■ **Stored rows**

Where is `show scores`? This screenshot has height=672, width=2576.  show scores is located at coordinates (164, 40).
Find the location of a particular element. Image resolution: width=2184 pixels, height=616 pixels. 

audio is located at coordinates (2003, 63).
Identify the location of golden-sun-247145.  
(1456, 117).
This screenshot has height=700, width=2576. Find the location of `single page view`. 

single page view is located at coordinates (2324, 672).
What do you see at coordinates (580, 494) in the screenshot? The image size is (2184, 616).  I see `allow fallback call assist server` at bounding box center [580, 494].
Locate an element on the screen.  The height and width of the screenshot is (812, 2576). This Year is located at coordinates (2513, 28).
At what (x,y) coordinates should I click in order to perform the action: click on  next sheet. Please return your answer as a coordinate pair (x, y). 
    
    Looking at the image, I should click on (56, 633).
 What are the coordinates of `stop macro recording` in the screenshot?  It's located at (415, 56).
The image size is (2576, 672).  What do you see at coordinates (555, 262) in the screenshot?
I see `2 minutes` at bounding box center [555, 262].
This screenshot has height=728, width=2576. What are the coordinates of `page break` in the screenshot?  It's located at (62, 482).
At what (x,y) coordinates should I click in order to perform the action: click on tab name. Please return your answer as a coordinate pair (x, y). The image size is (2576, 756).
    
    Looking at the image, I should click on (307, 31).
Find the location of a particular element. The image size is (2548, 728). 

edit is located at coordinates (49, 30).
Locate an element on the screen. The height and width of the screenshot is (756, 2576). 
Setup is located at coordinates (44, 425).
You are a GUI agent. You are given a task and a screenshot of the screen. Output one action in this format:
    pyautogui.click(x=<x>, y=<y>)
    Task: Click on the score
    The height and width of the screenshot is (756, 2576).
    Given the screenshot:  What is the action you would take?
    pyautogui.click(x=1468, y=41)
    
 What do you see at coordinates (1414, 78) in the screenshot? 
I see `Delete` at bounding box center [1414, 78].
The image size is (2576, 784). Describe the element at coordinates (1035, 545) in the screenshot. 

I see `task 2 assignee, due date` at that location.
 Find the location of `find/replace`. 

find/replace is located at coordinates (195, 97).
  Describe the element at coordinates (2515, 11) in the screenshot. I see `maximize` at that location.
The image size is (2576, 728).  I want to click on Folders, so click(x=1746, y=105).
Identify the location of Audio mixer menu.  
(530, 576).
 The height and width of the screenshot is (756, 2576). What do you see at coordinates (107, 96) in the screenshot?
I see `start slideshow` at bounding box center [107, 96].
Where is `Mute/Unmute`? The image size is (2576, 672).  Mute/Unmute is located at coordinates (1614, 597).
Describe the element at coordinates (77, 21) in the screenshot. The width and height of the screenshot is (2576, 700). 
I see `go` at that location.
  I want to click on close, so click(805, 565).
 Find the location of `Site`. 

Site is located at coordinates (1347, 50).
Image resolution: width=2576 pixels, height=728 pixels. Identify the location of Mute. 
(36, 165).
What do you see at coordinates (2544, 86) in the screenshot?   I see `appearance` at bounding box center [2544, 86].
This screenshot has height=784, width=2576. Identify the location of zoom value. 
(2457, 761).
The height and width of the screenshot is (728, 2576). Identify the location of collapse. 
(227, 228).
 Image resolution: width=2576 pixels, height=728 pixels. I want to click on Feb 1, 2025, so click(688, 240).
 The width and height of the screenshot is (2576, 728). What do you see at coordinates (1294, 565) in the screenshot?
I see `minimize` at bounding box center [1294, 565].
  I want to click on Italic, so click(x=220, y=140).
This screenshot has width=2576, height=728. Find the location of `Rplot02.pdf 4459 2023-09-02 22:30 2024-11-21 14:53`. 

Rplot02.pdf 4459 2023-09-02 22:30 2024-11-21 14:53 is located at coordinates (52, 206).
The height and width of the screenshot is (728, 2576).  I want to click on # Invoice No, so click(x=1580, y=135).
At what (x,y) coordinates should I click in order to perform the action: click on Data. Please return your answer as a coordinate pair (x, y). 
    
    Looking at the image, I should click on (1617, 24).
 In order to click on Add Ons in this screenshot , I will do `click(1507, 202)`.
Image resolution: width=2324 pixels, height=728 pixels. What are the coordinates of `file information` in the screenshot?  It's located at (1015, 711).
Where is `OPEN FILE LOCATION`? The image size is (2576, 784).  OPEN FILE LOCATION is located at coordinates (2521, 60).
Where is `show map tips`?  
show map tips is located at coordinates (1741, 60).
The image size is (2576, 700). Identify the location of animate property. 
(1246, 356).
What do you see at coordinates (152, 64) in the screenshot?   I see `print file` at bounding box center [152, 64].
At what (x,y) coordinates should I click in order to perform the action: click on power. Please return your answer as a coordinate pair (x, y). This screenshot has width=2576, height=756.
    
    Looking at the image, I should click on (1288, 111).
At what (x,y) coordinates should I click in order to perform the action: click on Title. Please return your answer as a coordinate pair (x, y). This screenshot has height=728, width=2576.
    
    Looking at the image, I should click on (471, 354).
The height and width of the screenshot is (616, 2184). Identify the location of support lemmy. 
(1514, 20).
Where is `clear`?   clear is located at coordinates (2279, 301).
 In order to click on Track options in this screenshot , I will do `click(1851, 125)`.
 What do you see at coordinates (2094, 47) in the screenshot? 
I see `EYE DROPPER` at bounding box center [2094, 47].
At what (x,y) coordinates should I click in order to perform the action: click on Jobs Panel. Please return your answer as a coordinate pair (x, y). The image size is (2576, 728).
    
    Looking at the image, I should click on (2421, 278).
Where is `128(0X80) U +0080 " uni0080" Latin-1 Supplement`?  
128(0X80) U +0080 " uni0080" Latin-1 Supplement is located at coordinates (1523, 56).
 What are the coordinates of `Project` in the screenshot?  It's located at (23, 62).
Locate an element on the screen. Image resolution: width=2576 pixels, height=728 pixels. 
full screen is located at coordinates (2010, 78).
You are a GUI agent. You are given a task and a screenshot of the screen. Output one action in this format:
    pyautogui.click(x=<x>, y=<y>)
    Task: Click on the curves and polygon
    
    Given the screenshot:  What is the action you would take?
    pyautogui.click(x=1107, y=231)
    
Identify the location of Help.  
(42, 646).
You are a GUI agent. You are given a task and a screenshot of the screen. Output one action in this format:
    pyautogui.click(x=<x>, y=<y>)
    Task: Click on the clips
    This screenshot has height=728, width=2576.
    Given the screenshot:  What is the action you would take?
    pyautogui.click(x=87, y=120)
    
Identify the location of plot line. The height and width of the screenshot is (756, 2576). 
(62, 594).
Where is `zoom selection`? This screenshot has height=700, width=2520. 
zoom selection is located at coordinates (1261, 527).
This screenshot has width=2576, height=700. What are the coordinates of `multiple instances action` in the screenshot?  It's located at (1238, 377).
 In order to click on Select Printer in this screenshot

■ **Exercise brief**
Rewrite the records as a JSON list of strings, one string per line with blank lines omitted, starting with the line containing "This screenshot has height=728, width=2576. What" and going on through the line containing "Looking at the image, I should click on (307, 31).".

■ **Output for this exercise**
[
  "This screenshot has height=728, width=2576. What are the coordinates of `page break` in the screenshot?  It's located at (62, 482).",
  "At what (x,y) coordinates should I click in order to perform the action: click on tab name. Please return your answer as a coordinate pair (x, y). The image size is (2576, 756).",
  "    Looking at the image, I should click on (307, 31)."
]